Les difficultés liées à l’identification des auteurs des publications scientifiques
On notera essentiellement des problèmes de translitération pour les auteurs asiatiques de plus en plus nombreux, l’aléa de la présence d’un éventuel deuxième prénom ou de son initiale, l’incertitude concernant la place du prénom avant ou après le patronyme. Par ailleurs les auteurs peuvent changer de nom (mariage ou divorce) changer d’affiliation, voire de spécialité. Il est donc souvent difficile d’identifier sans ambiguïté un auteur donné.

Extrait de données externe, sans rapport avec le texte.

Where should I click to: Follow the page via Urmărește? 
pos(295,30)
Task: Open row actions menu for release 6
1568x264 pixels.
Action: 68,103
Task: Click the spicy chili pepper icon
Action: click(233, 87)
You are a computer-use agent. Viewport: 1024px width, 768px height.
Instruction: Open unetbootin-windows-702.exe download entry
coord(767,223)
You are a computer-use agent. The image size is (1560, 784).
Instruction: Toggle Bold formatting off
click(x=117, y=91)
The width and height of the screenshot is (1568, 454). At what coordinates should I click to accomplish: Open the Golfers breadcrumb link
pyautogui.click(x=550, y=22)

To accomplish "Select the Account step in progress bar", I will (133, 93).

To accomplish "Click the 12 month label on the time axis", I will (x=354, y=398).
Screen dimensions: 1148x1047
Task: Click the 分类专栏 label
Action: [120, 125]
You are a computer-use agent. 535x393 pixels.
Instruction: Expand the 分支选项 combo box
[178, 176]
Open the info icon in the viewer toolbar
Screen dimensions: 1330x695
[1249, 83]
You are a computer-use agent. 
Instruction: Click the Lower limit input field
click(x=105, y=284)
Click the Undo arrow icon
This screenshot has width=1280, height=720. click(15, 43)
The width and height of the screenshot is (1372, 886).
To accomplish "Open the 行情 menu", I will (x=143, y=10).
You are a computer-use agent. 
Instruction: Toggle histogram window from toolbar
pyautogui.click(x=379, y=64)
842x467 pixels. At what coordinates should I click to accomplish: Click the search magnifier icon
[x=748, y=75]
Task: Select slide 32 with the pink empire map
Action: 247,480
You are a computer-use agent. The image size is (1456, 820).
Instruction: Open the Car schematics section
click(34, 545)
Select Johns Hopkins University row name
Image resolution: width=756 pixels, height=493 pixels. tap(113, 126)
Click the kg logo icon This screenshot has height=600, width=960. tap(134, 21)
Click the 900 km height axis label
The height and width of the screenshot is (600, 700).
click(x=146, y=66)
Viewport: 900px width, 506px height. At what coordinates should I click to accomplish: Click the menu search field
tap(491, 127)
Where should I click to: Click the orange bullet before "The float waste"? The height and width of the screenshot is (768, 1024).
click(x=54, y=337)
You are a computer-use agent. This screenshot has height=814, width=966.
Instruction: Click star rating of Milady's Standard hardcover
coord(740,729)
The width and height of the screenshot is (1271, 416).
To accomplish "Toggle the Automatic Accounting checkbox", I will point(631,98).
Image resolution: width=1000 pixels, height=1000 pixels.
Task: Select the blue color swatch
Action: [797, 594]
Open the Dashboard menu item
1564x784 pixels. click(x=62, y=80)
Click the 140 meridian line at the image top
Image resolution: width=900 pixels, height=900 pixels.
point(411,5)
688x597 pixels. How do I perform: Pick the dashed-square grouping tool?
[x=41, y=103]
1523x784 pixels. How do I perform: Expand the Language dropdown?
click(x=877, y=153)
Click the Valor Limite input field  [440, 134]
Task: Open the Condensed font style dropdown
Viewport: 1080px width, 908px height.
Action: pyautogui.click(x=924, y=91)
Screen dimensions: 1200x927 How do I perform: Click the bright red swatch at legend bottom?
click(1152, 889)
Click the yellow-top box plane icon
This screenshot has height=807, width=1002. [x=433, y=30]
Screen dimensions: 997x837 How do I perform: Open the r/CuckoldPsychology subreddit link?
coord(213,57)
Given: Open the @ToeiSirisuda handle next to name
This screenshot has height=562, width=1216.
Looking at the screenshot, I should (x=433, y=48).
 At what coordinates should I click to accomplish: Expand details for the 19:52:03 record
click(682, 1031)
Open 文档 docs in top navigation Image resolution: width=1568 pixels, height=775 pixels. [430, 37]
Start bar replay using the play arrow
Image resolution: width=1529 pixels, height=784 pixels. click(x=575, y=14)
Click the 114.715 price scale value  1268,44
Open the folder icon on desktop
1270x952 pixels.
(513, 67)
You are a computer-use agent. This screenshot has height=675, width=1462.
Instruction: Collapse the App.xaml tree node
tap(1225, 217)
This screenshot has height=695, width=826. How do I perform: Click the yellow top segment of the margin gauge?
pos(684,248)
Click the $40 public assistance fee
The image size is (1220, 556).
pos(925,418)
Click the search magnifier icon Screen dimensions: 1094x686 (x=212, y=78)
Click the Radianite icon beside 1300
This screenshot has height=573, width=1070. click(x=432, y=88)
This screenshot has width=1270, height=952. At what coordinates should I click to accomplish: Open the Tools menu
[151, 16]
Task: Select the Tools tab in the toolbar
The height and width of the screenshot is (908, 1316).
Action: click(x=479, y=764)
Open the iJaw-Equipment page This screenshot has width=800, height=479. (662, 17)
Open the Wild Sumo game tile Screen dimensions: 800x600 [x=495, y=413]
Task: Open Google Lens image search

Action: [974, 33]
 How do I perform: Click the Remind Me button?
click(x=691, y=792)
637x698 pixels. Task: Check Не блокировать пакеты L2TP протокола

Plusieurs auteurs se sont intéressés à la question. Seth S. Leopold (1), par exemple, rappelle l’existence d’homonymes parfaits et indique que les noms les plus souvent rencontrés dans PubMed, respectivement aux Etats-Unis et en Chine sont J. Smith auteur/coauteur de 22 257 publications et W. Zhang de 26 279 publications.
D’après Véronique Decognet (2), deux tiers des auteurs ont au moins un homonyme (nom + initiales). Elle rappelle quelques noms courants tels que Lee, Smith, Garcia ou Martin et aussi qu’en Corée du Sud, Kim, Lee et Park représentent à eux seuls 45% des noms de famille.
Une typologie de plateformes assez variée
1er type de plateforme : les plateformes qui traitent leurs contenus
Pour un certain nombre de plateformes disponibles sur le marché, le corpus des auteurs qu’on y trouve correspond à l’ensemble des auteurs des articles/conférences présents ou référencés dans cette plateforme.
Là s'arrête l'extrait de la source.